L'espace est quelque chose d'uniforme absolument; et sans les choses y placées, un point de l'espace ne diffère absolument en rien d'un autre point de l'espace. Or il suit de cela (supposé que l'espace soit quelque chose en lui-même outre l'ordre des corps entre eux), qu'il est impossible qu'il y ait une raison pourquoi Dieu, gardant les mêmes situations des corps entre eux, ait placé les corps dans l'espace ainsi et non pas autrement; et pourquoi tout n'a pas été pris à rebours (par exemple) par un échange de l'Orient et de l'Occident.
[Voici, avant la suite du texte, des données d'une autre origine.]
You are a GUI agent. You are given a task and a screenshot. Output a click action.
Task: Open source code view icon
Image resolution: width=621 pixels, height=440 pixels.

Mais si l'espace n'est autre chose que cet ordre ou rapport et n'est rien du tout sans les corps que la possibilité d'en mettre, ces deux états, l'un tel qu'il est, l'autre supposé à rebours, ne différeraient point entre eux. Leur différence ne se trouve donc que dans notre supposition chimérique de la réalité de l'espace en lui-même. Mais dans la vérité, l'un serait justement la même chose que l'autre, comme ils sont absolument indiscernables; et par conséquent, il n'y a pas lieu de demander la raison de la préférence de l'un à l'autre.

Il en est de même du temps. Supposé que quelqu'un demande pourquoi Dieu n'a pas tout créé un an plus tôt, et que ce même personnage veuille inférer de là que Dieu a fait quelque chose dont il n'est pas possible qu'il y ait une raison pourquoi il l'a faite ainsi plutôt qu'autrement, on lui répondrait que son illation serait vraie si le temps était quelque chose hors des choses temporelles; car il serait impossible qu'il y eût des raisons pourquoi les choses eussent été appliquées plutôt à de tels instants qu'à d'autres, leur succession demeurant la même. Mais cela même prouve que les instants hors des choses ne sont rien et qu'ils ne consistent que dans leur ordre successif; lequel demeurant le même, I'un des deux états, comme celui de l'anticipation imaginée, ne différerait en rien, et ne saurait être discerné de l'autre qui est maintenant.

 

G.W. LEIBNIZ, Troisième écrit, ou Réponse ou seconde réplique de M. Clarke, in Œuvres Paris, Ed. Aubier-Montaigne, 1972, p. 416.